Work task => Find "This screenshot has height=680, width=755." in the records that follow; print that line and each subsequent line through the last one, verbatim and with nothing added.

[Dataset entries]
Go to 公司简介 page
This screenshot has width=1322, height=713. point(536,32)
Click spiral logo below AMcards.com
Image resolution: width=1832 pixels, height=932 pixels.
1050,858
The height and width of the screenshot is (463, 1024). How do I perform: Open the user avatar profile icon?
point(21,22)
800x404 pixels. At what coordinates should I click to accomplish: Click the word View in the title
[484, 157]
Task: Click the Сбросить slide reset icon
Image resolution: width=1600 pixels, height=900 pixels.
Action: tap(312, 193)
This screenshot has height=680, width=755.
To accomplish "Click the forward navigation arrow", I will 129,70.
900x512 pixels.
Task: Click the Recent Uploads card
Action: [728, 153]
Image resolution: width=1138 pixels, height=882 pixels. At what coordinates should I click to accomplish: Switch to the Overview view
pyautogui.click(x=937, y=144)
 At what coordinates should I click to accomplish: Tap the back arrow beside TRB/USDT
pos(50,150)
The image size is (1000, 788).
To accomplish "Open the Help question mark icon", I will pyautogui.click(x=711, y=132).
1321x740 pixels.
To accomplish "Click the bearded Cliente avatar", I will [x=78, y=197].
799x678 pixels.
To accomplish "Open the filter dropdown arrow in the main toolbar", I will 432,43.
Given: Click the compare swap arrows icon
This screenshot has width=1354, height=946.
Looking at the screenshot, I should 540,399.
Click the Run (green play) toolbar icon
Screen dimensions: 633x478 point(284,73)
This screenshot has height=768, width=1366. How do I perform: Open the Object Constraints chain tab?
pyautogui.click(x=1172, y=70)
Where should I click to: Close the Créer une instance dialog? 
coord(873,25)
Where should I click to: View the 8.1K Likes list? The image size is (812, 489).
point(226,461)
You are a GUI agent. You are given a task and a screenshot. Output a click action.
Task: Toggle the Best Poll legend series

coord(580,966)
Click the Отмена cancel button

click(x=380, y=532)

Exercise output =>
This screenshot has height=680, width=755.
To accomplish "Click the forward navigation arrow", I will 129,70.
900x512 pixels.
Task: Click the Recent Uploads card
Action: [728, 153]
Image resolution: width=1138 pixels, height=882 pixels. At what coordinates should I click to accomplish: Switch to the Overview view
pyautogui.click(x=937, y=144)
 At what coordinates should I click to accomplish: Tap the back arrow beside TRB/USDT
pos(50,150)
The image size is (1000, 788).
To accomplish "Open the Help question mark icon", I will pyautogui.click(x=711, y=132).
1321x740 pixels.
To accomplish "Click the bearded Cliente avatar", I will [x=78, y=197].
799x678 pixels.
To accomplish "Open the filter dropdown arrow in the main toolbar", I will 432,43.
Given: Click the compare swap arrows icon
This screenshot has width=1354, height=946.
Looking at the screenshot, I should 540,399.
Click the Run (green play) toolbar icon
Screen dimensions: 633x478 point(284,73)
This screenshot has height=768, width=1366. How do I perform: Open the Object Constraints chain tab?
pyautogui.click(x=1172, y=70)
Where should I click to: Close the Créer une instance dialog? 
coord(873,25)
Where should I click to: View the 8.1K Likes list? The image size is (812, 489).
point(226,461)
You are a GUI agent. You are given a task and a screenshot. Output a click action.
Task: Toggle the Best Poll legend series

coord(580,966)
Click the Отмена cancel button

click(x=380, y=532)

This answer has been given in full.